How this solver works

This Schrödinger equation solver is a visual particle-in-a-box calculator for the 1D infinite square well. It calculates the allowed energy levels and wavefunctions for a particle trapped in an infinite square well, then plots the wavefunction and the probability density so you can see what the math means. Think of it as a guided look at how quantum confinement creates discrete, ladder-like energy states instead of a smooth, continuous spectrum.

The model assumes perfectly rigid walls at x=0 and x=L. Inside the box, the Schrodinger equation becomes a standing-wave problem, so only specific sine-wave patterns are allowed. Each pattern is labeled by the quantum number n. As n increases, the wavefunction gains more nodes and the energy grows with n squared. The calculator uses the standard formulas for a 1D infinite square well to show the energy E_n in joules and electron volts, the wavelength for that mode, and the normalized wavefunction psi_n(x) along with |psi_n(x)|^2.

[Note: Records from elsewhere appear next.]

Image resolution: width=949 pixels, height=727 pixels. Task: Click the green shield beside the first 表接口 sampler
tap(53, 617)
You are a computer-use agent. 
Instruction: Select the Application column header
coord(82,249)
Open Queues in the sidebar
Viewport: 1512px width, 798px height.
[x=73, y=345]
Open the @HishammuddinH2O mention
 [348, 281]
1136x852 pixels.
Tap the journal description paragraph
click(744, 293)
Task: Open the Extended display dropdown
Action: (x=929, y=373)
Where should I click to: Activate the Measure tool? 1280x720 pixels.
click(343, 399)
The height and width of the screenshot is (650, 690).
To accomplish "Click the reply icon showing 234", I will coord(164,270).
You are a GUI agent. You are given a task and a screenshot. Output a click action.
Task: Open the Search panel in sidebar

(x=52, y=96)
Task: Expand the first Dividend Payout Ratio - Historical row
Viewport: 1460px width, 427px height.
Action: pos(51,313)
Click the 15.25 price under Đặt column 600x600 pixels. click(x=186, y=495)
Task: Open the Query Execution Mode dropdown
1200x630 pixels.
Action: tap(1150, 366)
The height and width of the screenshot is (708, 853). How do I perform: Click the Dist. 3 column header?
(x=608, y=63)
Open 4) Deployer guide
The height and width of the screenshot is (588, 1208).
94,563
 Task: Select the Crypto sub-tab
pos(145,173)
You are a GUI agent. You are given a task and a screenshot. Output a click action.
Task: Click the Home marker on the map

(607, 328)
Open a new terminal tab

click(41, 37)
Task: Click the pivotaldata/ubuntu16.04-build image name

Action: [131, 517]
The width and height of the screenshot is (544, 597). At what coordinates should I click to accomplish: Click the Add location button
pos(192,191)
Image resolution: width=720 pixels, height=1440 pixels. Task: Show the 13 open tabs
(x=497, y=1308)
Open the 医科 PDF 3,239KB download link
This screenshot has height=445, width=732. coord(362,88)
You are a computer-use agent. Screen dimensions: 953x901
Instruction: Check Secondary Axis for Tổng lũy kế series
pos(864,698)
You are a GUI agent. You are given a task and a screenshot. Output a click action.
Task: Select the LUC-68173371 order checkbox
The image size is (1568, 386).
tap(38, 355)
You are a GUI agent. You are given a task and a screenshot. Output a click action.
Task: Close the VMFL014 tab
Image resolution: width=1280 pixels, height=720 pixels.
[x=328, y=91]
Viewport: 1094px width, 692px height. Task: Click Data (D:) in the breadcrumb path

To use the calculator, start by entering the box length L and the particle mass. You can choose a common particle or enter a custom value, then pick the quantum number n you want to examine. Press Solve to update the energy readout, the energy ladder, and the plots. The ladder compares relative energy levels up to the number you select, while the graph shows the wavefunction shape and the probability density, which indicates where the particle is most likely to be found.

This tool is useful for building intuition about quantum wells and related systems. The same ideas appear in semiconductor quantum dots, nanowires, and thin films where electrons are confined to tiny regions. Students often use the particle-in-a-box model to understand why smaller systems have higher energy gaps, why heavier particles have lower energies, and how standing waves translate into measurable probabilities. Since everything runs in your browser, it is a quick, private way to explore the Schrodinger equation without setup or downloads.

Derivation of the 1D particle-in-a-box energy levels

1. Define the potential

The infinite square well has V(x)=0 inside the box from x=0 to x=L, while V(x) is infinite outside the box. The particle can exist only inside the well.

2. Apply the boundary conditions

The wavefunction must be zero at both walls, so psi(0)=0 and psi(L)=0. Those boundary conditions allow only standing sine waves that fit an integer number of half-wavelengths inside the box.

3. Normalize the wavefunction

Normalization requires the total probability across the box to equal 1. That gives psi_n(x)=sqrt(2/L) sin(n pi x/L), where n is a positive integer.

4. Calculate the allowed energies

Each allowed standing wave has wavelength lambda_n=2L/n. Substituting the corresponding momentum into the kinetic-energy expression gives E_n = n²h² / 8mL².

FAQ

What does this Schrödinger equation solver calculate?

It solves the 1D infinite square well, also called the particle-in-a-box model.

Is this a general Schrödinger equation solver?

No. It focuses on the analytic particle-in-a-box case rather than arbitrary potentials or time-dependent wavefunctions.

What is the formula for particle-in-a-box energy?

E_n = n²h² / 8mL².

Why does energy increase as the box gets smaller?

Because E is proportional to 1/L², stronger confinement produces higher allowed energies.

How many nodes does the nth wavefunction have?

The nth state has n − 1 internal nodes, excluding the walls.

Sources and references

Quick quantum facts

No degeneracy here

In a 1D box, each n is unique. Higher n simply adds nodes and raises energy by n^2.

n^2 scaling

Shorter box = higher energies

Cut L in half and the whole ladder rises by 4x. Stronger confinement raises the allowed energies.

E ∝ 1/L^2

Probability piles at antinodes

|psi|^2 is largest where the sine peaks. For odd n, the center is a maximum; for even n, it is a node.

Standing waves

Real boxes leak

Finite wells allow tunneling and change the energies. This ideal model is the clean textbook limit.

Idealization

Use it for intuition

The same math powers quantum dots, nanowires, and the particle-in-a-ring/2D well variants.